Several randomized trials show that patients with mild to moderate hyperglycemia can be managed with dipeptidyl dipeptidase-4 inhibitors with or without long-acting basal insulin.[40][41][42]
Hypoglycemia
Patients at increased risk of hypoglycemia include those with reduced nutritional intake, malnutrition, renal or hepatic impairment, heart failure, malignancy, infection, sepsis, older age, and cognitive impairment.[1][3][11]
Compared with sliding scale insulin, basal-bolus insulin is more frequently associated with hypoglycemia.[15][20] Insulin can induce hypoglycemia leading to neuroglycopenia. Hypoglycemia is associated with adverse outcomes, especially in ICU patients. Sedation or beta-blockers may mask symptoms of neuroglycopenia, and counter-regulatory responses may be impaired. Changes in corticosteroid dosing, reduced dextrose or parenteral nutrition given intravenously, or altered oral nutritional intake may also result in hypoglycemia. Oral drugs that are insulin secretagogues (sulfonylureas or meglitinides) may also potentially precipitate hypoglycemia.
The ADA and the AACE recommend reassessing the insulin regimen when the patient's blood glucose is <100 mg/dL (<5.6 mmol/L), and modifying the regimen when the glucose is <70 mg/dL (<3.9 mmol/L).[1][3][11]

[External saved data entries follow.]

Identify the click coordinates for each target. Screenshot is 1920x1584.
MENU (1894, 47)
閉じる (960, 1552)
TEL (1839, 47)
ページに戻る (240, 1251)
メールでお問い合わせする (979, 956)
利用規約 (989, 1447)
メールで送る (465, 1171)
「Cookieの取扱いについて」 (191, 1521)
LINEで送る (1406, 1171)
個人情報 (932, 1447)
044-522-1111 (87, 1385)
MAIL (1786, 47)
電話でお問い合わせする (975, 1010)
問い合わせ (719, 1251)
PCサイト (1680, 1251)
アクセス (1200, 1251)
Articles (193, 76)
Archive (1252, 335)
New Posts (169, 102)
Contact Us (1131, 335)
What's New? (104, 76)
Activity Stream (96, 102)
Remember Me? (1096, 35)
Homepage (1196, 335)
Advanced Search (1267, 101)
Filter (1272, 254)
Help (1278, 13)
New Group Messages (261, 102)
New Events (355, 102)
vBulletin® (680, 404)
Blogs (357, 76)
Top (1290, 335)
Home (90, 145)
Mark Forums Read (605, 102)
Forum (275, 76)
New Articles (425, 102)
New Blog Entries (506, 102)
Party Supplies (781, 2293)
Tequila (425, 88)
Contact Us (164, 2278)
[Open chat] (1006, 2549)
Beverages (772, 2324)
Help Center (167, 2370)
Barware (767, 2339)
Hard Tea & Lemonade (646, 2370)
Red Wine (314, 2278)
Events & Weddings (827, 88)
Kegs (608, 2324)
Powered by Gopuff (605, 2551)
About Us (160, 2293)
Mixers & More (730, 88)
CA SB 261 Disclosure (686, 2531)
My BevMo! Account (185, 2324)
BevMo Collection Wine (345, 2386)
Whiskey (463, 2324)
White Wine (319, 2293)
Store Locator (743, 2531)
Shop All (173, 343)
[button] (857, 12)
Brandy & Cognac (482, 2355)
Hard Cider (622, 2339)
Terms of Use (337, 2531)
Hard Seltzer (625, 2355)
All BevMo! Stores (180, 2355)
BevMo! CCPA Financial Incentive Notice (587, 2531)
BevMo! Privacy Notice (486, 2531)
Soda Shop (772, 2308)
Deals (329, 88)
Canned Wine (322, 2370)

Hypoglycemia should be avoided by regular monitoring of blood glucose and changes in therapy as needed; for example, reducing an insulin infusion rate promptly. Oral glucose or orange juice may be given for mild hypoglycemia in patients taking orally. For severe or refractory hypoglycemia, or in patients unable to take orally, 50% dextrose should be given intravenously and the blood glucose monitored closely for the next hour. Some clinicians prefer to use a 10% or 20% glucose (dextrose) solution to reduce the risk of post-treatment hyperglycemia or extravasation injury.[43] Alternatively, glucagon can be given intramuscularly. Newer glucagon formulations are available in some countries; see Emerging treatments.
Children
In a randomized trial on pediatric patients undergoing cardiac surgery, tight glycemic control with blood glucose targets of 80-110 mg/dL (4.4 to 6.1 mmol/L) did not significantly change the infection rate, mortality, length of stay, or measures of organ failure, compared with standard care.[44] In a trial of critically ill pediatric patients (cardiac surgery patients excluded) with hyperglycemia, patients in the tight glycemic control group (blood glucose targets of 80-110 mg/dL [4.4 to 6.1 mmol/L]) had higher rates of healthcare-associated infections and significantly higher rates of severe hypoglycemia compared with those in the higher blood glucose targets (150-180 mg/dL [8.3 to 10.0 mmol/L]) group. No significant differences in mortality, measures of organ failure, or the number of ventilator-free days compared with standard care were observed. The trial was stopped early as critically ill children had no evidence of benefit from tight glycemic control, but were at risk of possible harm.[45] Where available, a pediatric endocrinologist should be consulted when managing hospitalized children with diabetes, particularly if critically ill.